Sevgili Okuyucu, (önceki) yazılarımı okudun mu? Misal Âlemi ile Şehâdet Âlemi arasındaki ayrıma defalarca kez değindiğimi gördün mü? Eğer şayet böyleyse, artık Kelime’lerin hayali ve gerçek anlamları arasında, yani Şehâdet Âlemi ile Misal Âlemi’ndeki karşılıkları ve tezahürleri arasındaki ayrımı idrak edebiliyor olman gerekir. Seni üzmek istemem, lâkin artık Rüya-Gerçek birlikteliği üzerinden ve sembollerin yorumlanması üzerinden yazmak istiyorum. Çünkü bunlar, gerçekten konuşulması gereken, önemli meseleler, fakat bunlar aynı zamanda anlaşılmaları için bazı temel gereklilikleri içeren Yazı’lar. Fakat bu gerekliliklere de (önceki yazılarda) değindik ve bunların bilgisini yazdık. Artık, kendi idrakinin sorumluluğunu al, ve eğer bilmediğin bir dili anlamıyorsan, beni değil kendi( benliği)ni suçla.
Ve hakkında ilim sahibi olmadığın şeyin peşine düşme!
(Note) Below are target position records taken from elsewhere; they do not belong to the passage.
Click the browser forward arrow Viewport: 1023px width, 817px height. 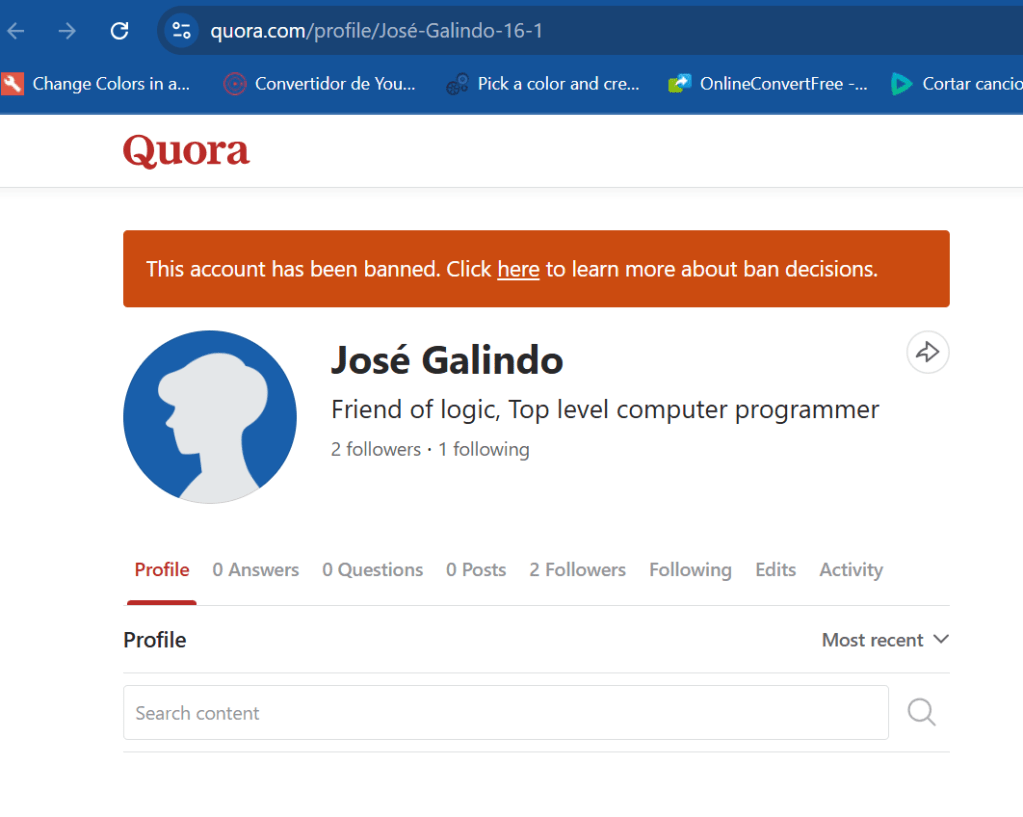point(67,31)
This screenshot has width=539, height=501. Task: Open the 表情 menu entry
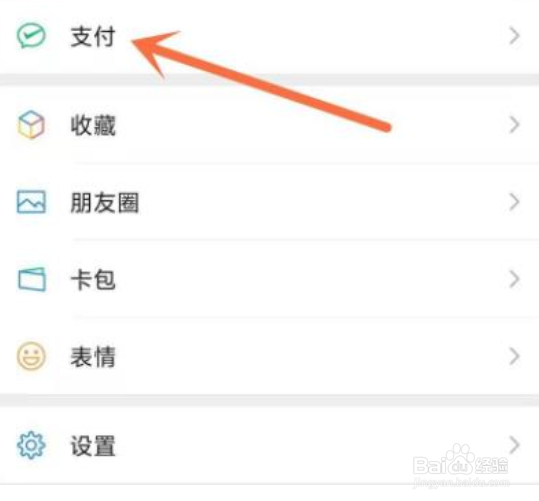(270, 356)
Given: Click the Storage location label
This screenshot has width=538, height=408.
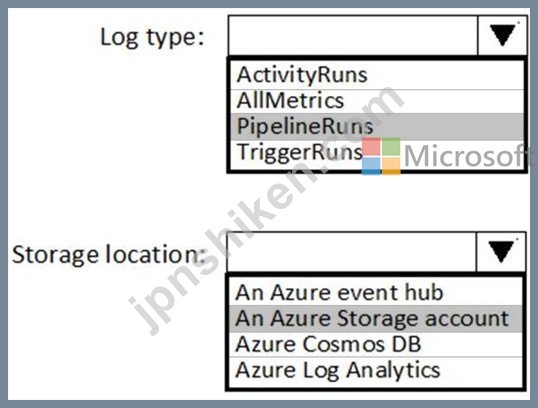Looking at the screenshot, I should point(109,255).
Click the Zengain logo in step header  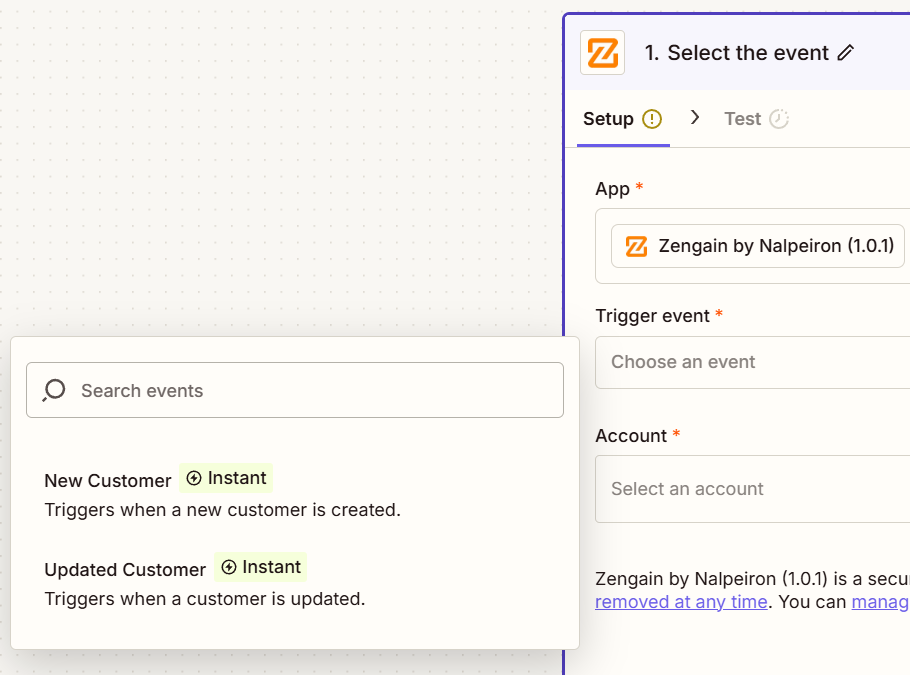click(602, 53)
Kuşkusuz işitme, görüş ve fuad, bunların hepsi ondan sorumludur.
İsra Suresi 36. Suresi
Kesinlikle, herkes Âlim kastına tâbî ve ait değildir; fakat Mana, Rüya Âlemi’ni oluşturan esas enerjidir. Veya denilebilir ki onun Öz’üdür. Keza Rüya Âlemi tamamen Zihn’in içerisindeki âlemin adıdır, yani Rüya Gören’in Ruh’unun bir yansımasından ibârettir, ki bu Ruh’un akışı veya tezahür biçimleri, Kelime’lerin zikri ile değişir/dönüşür, ki bu da zaten anlam dünyasının geçirdiği dönüşümün bir yansımasıdır. Mesela, Kur’an ayetleri hem Şehâdet Âlemi’nde hem de Misal Âlemi’nde okunacak/okunabilecek Hakk Kelâmı’dır ve Rüya’nın değişken yapısına göre değişmez, aksine ona (Rahmânî açıdan) etki eder. Etkisi Rüya’da (Misal Âlemi’nde) da devam etsin diye yatmadan (uyumadan) hemen önce Ayet el Kursi okuruz. “Yatmandan (hemen) önce” yani Sınır-Durum hâlinde.
“De: Ruh, Rabb’imin Emr’indedir…” (İsra/85)
Gerçekten, bir gerçektir ki, Rüya’nın (da) bir Rabb’i bulunur ve Ruh O’nun Emr’i altındadır. Buna Rüya’nın Yöneticisi de diyebiliriz, ki, Rabb (ismi) aynı zamanda “yöneten, yol gösteren” anlamına gelir. Dolayısıyla; Rabb, (Kişi’nin) Kelime’lerinin ve duasının doğrultusunda ona yol gösterir. Başka bir deyişle, O Kelime’lerimizin Mana’sını ve bunların hayır veya şer oluşunu, bizi içinde ilerlettiği Hikâye üzerinden gösterir. Şu Ayet buna işaret eder: “Söyle: Duanız olmasa Rabbim sizi ne yapsın?” (Furkan/77)
Dolayısıyla, Kelime’lerin mânâsını idrak etmek istiyorsak, her şeyden önce Rabb’in varlığına inanmalı ve iman etmeliyiz ki, O’nunla iletişim kurabilelim. Çünkü gerçekten, insan varolduğuna dâhi inanmadığı bir varlıkla nasıl iletişim kurabilir? “Söyle: Duanız olmasa Rabbim sizi ne yapsın?”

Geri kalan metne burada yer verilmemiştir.